DATA FOR ANALYSIS:
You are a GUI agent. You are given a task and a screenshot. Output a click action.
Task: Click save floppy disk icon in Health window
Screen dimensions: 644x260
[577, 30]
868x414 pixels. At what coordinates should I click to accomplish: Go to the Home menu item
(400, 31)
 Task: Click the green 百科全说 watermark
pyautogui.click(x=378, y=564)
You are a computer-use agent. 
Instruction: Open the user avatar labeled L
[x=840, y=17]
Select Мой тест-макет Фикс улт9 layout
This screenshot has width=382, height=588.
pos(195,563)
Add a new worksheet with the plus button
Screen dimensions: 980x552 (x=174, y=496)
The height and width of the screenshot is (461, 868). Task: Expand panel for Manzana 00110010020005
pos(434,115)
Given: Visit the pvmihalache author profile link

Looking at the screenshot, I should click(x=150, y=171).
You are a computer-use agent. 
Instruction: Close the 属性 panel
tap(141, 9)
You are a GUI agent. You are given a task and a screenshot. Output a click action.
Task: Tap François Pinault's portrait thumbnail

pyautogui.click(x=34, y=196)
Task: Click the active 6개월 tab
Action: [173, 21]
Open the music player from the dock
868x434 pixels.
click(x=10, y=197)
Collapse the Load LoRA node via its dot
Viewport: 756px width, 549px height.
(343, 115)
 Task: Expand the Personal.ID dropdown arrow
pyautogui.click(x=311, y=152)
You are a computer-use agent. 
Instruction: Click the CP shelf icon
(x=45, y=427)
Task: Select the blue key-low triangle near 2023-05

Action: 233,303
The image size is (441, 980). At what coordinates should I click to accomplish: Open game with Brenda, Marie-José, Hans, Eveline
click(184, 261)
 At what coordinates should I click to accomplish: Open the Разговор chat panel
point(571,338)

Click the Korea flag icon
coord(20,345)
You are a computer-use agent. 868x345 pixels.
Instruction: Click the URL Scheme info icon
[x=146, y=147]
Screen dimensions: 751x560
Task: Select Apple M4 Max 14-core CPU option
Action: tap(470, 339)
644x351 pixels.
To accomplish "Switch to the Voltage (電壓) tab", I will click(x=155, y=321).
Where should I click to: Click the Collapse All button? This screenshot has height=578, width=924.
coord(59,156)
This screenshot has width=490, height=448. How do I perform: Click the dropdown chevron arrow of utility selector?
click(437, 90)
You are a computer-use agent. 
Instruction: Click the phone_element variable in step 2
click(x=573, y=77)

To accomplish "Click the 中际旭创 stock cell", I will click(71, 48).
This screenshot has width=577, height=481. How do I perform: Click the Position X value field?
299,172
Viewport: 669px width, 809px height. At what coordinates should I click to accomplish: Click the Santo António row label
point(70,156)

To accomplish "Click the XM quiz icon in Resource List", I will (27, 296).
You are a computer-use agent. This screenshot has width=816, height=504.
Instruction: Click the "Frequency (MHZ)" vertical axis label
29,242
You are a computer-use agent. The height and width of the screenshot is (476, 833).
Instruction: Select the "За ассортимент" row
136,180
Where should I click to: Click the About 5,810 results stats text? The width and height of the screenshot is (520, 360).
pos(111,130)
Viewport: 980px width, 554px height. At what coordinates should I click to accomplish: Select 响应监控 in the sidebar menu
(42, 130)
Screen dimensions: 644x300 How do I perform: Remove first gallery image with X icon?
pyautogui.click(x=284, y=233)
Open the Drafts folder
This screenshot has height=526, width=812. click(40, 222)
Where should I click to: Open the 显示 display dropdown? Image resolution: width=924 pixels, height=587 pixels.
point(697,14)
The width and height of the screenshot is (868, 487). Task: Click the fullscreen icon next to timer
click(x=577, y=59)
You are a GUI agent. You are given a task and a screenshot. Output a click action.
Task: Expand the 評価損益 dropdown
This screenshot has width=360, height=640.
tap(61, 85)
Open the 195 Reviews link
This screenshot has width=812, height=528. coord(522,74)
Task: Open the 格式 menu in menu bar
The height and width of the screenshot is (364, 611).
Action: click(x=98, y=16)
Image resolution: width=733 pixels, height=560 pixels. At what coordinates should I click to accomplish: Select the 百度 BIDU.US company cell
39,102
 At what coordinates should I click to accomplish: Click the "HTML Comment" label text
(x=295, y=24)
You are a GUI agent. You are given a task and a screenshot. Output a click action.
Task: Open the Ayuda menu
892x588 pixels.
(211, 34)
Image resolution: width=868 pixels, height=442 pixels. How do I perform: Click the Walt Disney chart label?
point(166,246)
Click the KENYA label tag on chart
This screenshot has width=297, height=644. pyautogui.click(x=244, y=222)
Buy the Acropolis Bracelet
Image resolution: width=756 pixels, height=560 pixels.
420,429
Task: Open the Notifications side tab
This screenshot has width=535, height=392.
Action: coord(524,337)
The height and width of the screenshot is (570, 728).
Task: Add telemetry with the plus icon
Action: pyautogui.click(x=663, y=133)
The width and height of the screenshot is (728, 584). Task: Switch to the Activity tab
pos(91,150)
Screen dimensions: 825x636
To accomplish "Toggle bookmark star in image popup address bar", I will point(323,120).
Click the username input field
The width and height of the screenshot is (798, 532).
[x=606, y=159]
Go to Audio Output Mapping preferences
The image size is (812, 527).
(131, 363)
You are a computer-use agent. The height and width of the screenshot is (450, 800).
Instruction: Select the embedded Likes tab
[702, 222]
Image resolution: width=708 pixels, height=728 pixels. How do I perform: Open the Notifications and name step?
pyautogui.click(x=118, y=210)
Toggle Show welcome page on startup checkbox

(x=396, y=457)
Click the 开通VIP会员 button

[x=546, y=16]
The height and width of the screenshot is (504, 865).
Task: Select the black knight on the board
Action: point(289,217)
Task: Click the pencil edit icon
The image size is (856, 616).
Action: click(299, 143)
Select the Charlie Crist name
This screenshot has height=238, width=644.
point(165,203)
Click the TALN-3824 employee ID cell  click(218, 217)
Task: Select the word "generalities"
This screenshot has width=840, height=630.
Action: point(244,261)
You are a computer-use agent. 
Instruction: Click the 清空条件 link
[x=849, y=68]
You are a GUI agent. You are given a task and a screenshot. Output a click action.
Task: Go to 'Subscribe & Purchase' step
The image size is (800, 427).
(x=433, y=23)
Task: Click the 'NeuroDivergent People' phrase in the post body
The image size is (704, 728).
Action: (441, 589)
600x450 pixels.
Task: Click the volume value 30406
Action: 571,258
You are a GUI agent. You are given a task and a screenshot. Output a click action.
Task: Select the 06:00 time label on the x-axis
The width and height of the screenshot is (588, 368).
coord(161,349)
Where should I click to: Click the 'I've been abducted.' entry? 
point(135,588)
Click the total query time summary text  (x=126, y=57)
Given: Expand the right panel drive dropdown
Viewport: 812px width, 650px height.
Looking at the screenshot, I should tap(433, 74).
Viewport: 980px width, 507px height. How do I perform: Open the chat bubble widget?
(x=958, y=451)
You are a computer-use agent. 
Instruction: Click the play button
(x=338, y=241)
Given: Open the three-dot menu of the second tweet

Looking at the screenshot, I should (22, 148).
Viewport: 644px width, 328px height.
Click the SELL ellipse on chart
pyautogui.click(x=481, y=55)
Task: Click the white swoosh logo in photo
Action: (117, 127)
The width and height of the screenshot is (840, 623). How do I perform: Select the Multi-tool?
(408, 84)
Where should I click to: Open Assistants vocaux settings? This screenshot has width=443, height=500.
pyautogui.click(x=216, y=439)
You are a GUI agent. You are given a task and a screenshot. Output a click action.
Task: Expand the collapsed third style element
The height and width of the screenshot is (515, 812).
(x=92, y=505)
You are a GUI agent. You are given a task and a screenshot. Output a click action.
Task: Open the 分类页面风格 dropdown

WORK REQUIRED:
Each line of the listing is to be reproduced verbatim.

ANSWER BOX:
You are a GUI agent. You are given a task and a screenshot. Output a click action.
Task: Click save floppy disk icon in Health window
Screen dimensions: 644x260
[577, 30]
868x414 pixels. At what coordinates should I click to accomplish: Go to the Home menu item
(400, 31)
 Task: Click the green 百科全说 watermark
pyautogui.click(x=378, y=564)
You are a computer-use agent. 
Instruction: Open the user avatar labeled L
[x=840, y=17]
Select Мой тест-макет Фикс улт9 layout
This screenshot has width=382, height=588.
pos(195,563)
Add a new worksheet with the plus button
Screen dimensions: 980x552 (x=174, y=496)
The height and width of the screenshot is (461, 868). Task: Expand panel for Manzana 00110010020005
pos(434,115)
Given: Visit the pvmihalache author profile link

Looking at the screenshot, I should click(x=150, y=171).
You are a computer-use agent. 
Instruction: Close the 属性 panel
tap(141, 9)
You are a GUI agent. You are given a task and a screenshot. Output a click action.
Task: Tap François Pinault's portrait thumbnail

pyautogui.click(x=34, y=196)
Task: Click the active 6개월 tab
Action: [173, 21]
Open the music player from the dock
868x434 pixels.
click(x=10, y=197)
Collapse the Load LoRA node via its dot
Viewport: 756px width, 549px height.
(343, 115)
 Task: Expand the Personal.ID dropdown arrow
pyautogui.click(x=311, y=152)
You are a computer-use agent. 
Instruction: Click the CP shelf icon
(x=45, y=427)
Task: Select the blue key-low triangle near 2023-05

Action: 233,303
The image size is (441, 980). At what coordinates should I click to accomplish: Open game with Brenda, Marie-José, Hans, Eveline
click(184, 261)
 At what coordinates should I click to accomplish: Open the Разговор chat panel
point(571,338)

Click the Korea flag icon
coord(20,345)
You are a computer-use agent. 868x345 pixels.
Instruction: Click the URL Scheme info icon
[x=146, y=147]
Screen dimensions: 751x560
Task: Select Apple M4 Max 14-core CPU option
Action: tap(470, 339)
644x351 pixels.
To accomplish "Switch to the Voltage (電壓) tab", I will click(x=155, y=321).
Where should I click to: Click the Collapse All button? This screenshot has height=578, width=924.
coord(59,156)
This screenshot has width=490, height=448. How do I perform: Click the dropdown chevron arrow of utility selector?
click(437, 90)
You are a computer-use agent. 
Instruction: Click the phone_element variable in step 2
click(x=573, y=77)

To accomplish "Click the 中际旭创 stock cell", I will click(71, 48).
This screenshot has width=577, height=481. How do I perform: Click the Position X value field?
299,172
Viewport: 669px width, 809px height. At what coordinates should I click to accomplish: Click the Santo António row label
point(70,156)

To accomplish "Click the XM quiz icon in Resource List", I will (27, 296).
You are a computer-use agent. This screenshot has width=816, height=504.
Instruction: Click the "Frequency (MHZ)" vertical axis label
29,242
You are a computer-use agent. The height and width of the screenshot is (476, 833).
Instruction: Select the "За ассортимент" row
136,180
Where should I click to: Click the About 5,810 results stats text? The width and height of the screenshot is (520, 360).
pos(111,130)
Viewport: 980px width, 554px height. At what coordinates should I click to accomplish: Select 响应监控 in the sidebar menu
(42, 130)
Screen dimensions: 644x300 How do I perform: Remove first gallery image with X icon?
pyautogui.click(x=284, y=233)
Open the Drafts folder
This screenshot has height=526, width=812. click(40, 222)
Where should I click to: Open the 显示 display dropdown? Image resolution: width=924 pixels, height=587 pixels.
point(697,14)
The width and height of the screenshot is (868, 487). Task: Click the fullscreen icon next to timer
click(x=577, y=59)
You are a GUI agent. You are given a task and a screenshot. Output a click action.
Task: Expand the 評価損益 dropdown
This screenshot has width=360, height=640.
tap(61, 85)
Open the 195 Reviews link
This screenshot has width=812, height=528. coord(522,74)
Task: Open the 格式 menu in menu bar
The height and width of the screenshot is (364, 611).
Action: click(x=98, y=16)
Image resolution: width=733 pixels, height=560 pixels. At what coordinates should I click to accomplish: Select the 百度 BIDU.US company cell
39,102
 At what coordinates should I click to accomplish: Click the "HTML Comment" label text
(x=295, y=24)
You are a GUI agent. You are given a task and a screenshot. Output a click action.
Task: Open the Ayuda menu
892x588 pixels.
(211, 34)
Image resolution: width=868 pixels, height=442 pixels. How do I perform: Click the Walt Disney chart label?
point(166,246)
Click the KENYA label tag on chart
This screenshot has width=297, height=644. pyautogui.click(x=244, y=222)
Buy the Acropolis Bracelet
Image resolution: width=756 pixels, height=560 pixels.
420,429
Task: Open the Notifications side tab
This screenshot has width=535, height=392.
Action: coord(524,337)
The height and width of the screenshot is (570, 728).
Task: Add telemetry with the plus icon
Action: pyautogui.click(x=663, y=133)
The width and height of the screenshot is (728, 584). Task: Switch to the Activity tab
pos(91,150)
Screen dimensions: 825x636
To accomplish "Toggle bookmark star in image popup address bar", I will point(323,120).
Click the username input field
The width and height of the screenshot is (798, 532).
[x=606, y=159]
Go to Audio Output Mapping preferences
The image size is (812, 527).
(131, 363)
You are a computer-use agent. The height and width of the screenshot is (450, 800).
Instruction: Select the embedded Likes tab
[702, 222]
Image resolution: width=708 pixels, height=728 pixels. How do I perform: Open the Notifications and name step?
pyautogui.click(x=118, y=210)
Toggle Show welcome page on startup checkbox

(x=396, y=457)
Click the 开通VIP会员 button

[x=546, y=16]
The height and width of the screenshot is (504, 865).
Task: Select the black knight on the board
Action: point(289,217)
Task: Click the pencil edit icon
The image size is (856, 616).
Action: click(299, 143)
Select the Charlie Crist name
This screenshot has height=238, width=644.
point(165,203)
Click the TALN-3824 employee ID cell  click(218, 217)
Task: Select the word "generalities"
This screenshot has width=840, height=630.
Action: point(244,261)
You are a computer-use agent. 
Instruction: Click the 清空条件 link
[x=849, y=68]
You are a GUI agent. You are given a task and a screenshot. Output a click action.
Task: Go to 'Subscribe & Purchase' step
The image size is (800, 427).
(x=433, y=23)
Task: Click the 'NeuroDivergent People' phrase in the post body
The image size is (704, 728).
Action: (441, 589)
600x450 pixels.
Task: Click the volume value 30406
Action: 571,258
You are a GUI agent. You are given a task and a screenshot. Output a click action.
Task: Select the 06:00 time label on the x-axis
The width and height of the screenshot is (588, 368).
coord(161,349)
Where should I click to: Click the 'I've been abducted.' entry? 
point(135,588)
Click the total query time summary text  (x=126, y=57)
Given: Expand the right panel drive dropdown
Viewport: 812px width, 650px height.
Looking at the screenshot, I should tap(433, 74).
Viewport: 980px width, 507px height. How do I perform: Open the chat bubble widget?
(x=958, y=451)
You are a computer-use agent. 
Instruction: Click the play button
(x=338, y=241)
Given: Open the three-dot menu of the second tweet

Looking at the screenshot, I should (22, 148).
Viewport: 644px width, 328px height.
Click the SELL ellipse on chart
pyautogui.click(x=481, y=55)
Task: Click the white swoosh logo in photo
Action: (117, 127)
The width and height of the screenshot is (840, 623). How do I perform: Select the Multi-tool?
(408, 84)
Where should I click to: Open Assistants vocaux settings? This screenshot has width=443, height=500.
pyautogui.click(x=216, y=439)
You are a GUI agent. You are given a task and a screenshot. Output a click action.
Task: Expand the collapsed third style element
The height and width of the screenshot is (515, 812).
(x=92, y=505)
You are a GUI agent. You are given a task and a screenshot. Output a click action.
Task: Open the 分类页面风格 dropdown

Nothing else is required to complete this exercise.